2013年5月19日日曜日

13504 《会社は大きければ安泰》という神話  【004】


 13504

《会社は大きければ安泰》という神話 

 大手家電メーカーが本社の7000人を、数百人にへらした。むろん大企業のリストラは珍しいことではない。当然ながら、大会社に就職するということは(できれば自分の希望に近い)会社の決めた仕事をすることである。学校と同様に嫌いな仕事でも一応器用にこなし、《良くできる》という評価をえる場に居つづけることになる。
つまりは人の作った道(階段)をのぼり続ける人生である。折角マーケティングを勉強したとしても、経理や総務に配属されることもあり、製品や会社の競争戦略・戦術をつくる部分は間接的に関与するだけで終わる人も多い。
                     
 商品には寿命がある     
 外国品を排除できて国内市場を守りきれればいいが、資源を買うには輸出は欠かせないし、出せば入ってくる韓国・中国の安い商品も止められない。いや正確には日本メーカーが海外工場で造った部品や完成品、いわば混血品も入ってくる。

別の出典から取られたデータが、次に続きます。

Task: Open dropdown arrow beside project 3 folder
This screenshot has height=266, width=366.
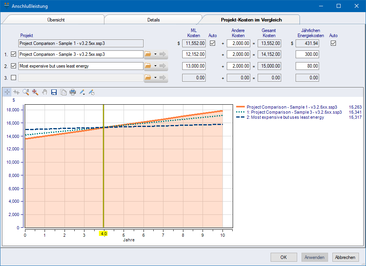Action: (155, 78)
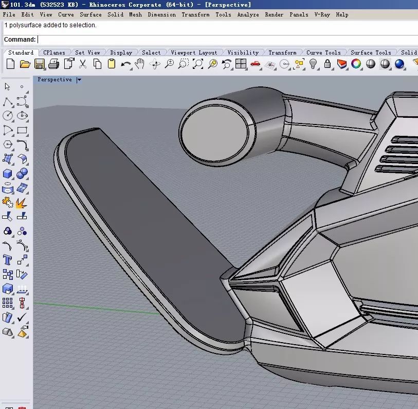Activate the Text object tool
418x409 pixels.
coord(8,260)
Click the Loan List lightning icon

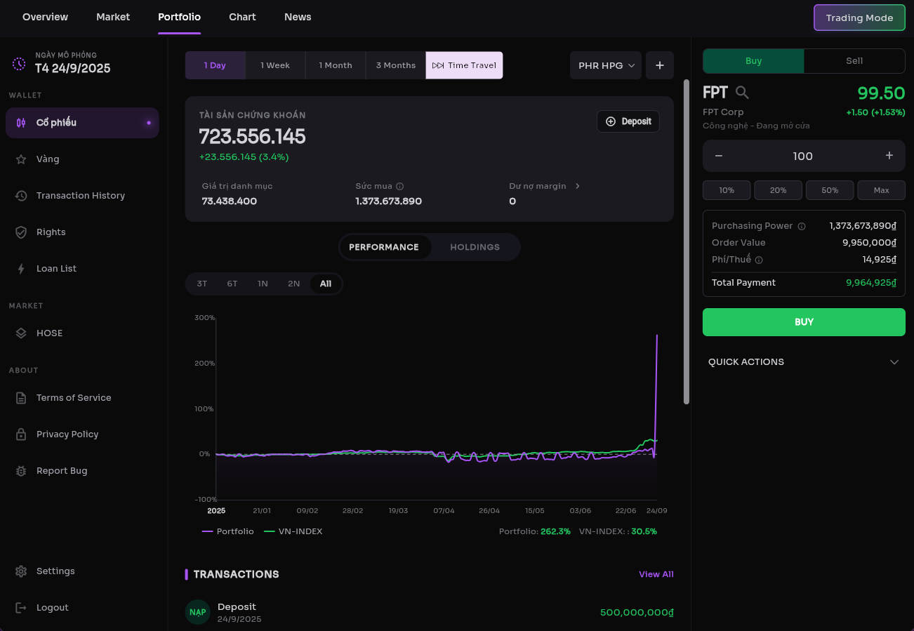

大会社は高給で安定しているというのは、半分は事実だが世間の思い込みの部分も大きい。「ただし、担当する製品が時代の波に乗っている間だけである。        1950年代は三白景気といわれたパルプ・セメント・肥料がもてはやされ、黒いダイヤといわれた石炭も石油におきかえられ、炭鉱は次々と閉鎖された。         6、70年代には家電の白モノ(洗濯機、TV,冷蔵庫など)に王座を譲り、次は自動車が成長してきた。バブルのあと90年代には一番安定していた銀行が大きくリストラし、更にパソコンとソフトが急成長、2000年からはネット社会というように栄枯盛衰がくり返され、働く個人の評価も変わる。  
by t.kawata



 大会社でも、それぞれの商品事業部は需要の大きなうねりと、商品の流行り、すたれの波のなかにあり各社はシェア争いの中で、会社全体の売上げ合計が下がらないよう新商品を加えている。

 良くみると、商社などは成績順などでその時の花形業種から配属されるが、あとから考えると、いまピークにある業種は数年をまたずに下降し始め、他の業種がスターになる。どれが残るかは、運というか技術+経済性といえる。





グラフで示すテレビではブラウン管、プラズマ、液晶などへの変化があった(ベル型グラフは売上げの推移によく使われるが、商品や業種で形はちがう)。      1つの商品事業部や工場が閉鎖されれば社内異動がある。メーカーなら工場ごと米国やアジアに移ることも珍しくない。これらは、転職と変わらない。

 生活必需品は使われ続けるが、変化の少いものは安い新興国品におきかえられ、日本もそうやって米国市場を押し分けて入ってゆき、輸出から部分製造へ、さらに現地組み立てや製造と変化した。熾烈な競争の中で攻める側にいたので、守る側の苦悩は気にせずにいたのだ。海外での価格競争にも勝つためには、安い労賃の国で作るのも仕方がない。競争を否定する反グローバリゼーションの鎖国政策をとれば世界で孤立してしまうからだ。


 大会社に入ってもいま絶好調の商品が40年先の定年まで安泰などはありえないと考えた方がよいその流れに逆らって長い残業をつづけるより、自分の将来はどうなるかも考えて、伸びている産業や業種を注目し、今担当する製品との違いを学ぶことだ年功序列で技術者がリストラされ、中国や韓国の日本支店や工場が人材スカウトの窓口になり、油の乗り切った技能者を連れてゆく。   

国内で仕事をしたいが、中途採用をはばむ「和の国」の雇用慣習があり、受け入れ会社の職場のボスはよほど度量のある人でもないと、よそ者を拒否する傾向がある。これは年功序列の弊害だ。結局その技能が韓国や中国で使われて自社の製品のシェアーを奪い、商品寿命の終末を早める。技能者を守ることと年功序列や和の慣習が両立しない時代にきている。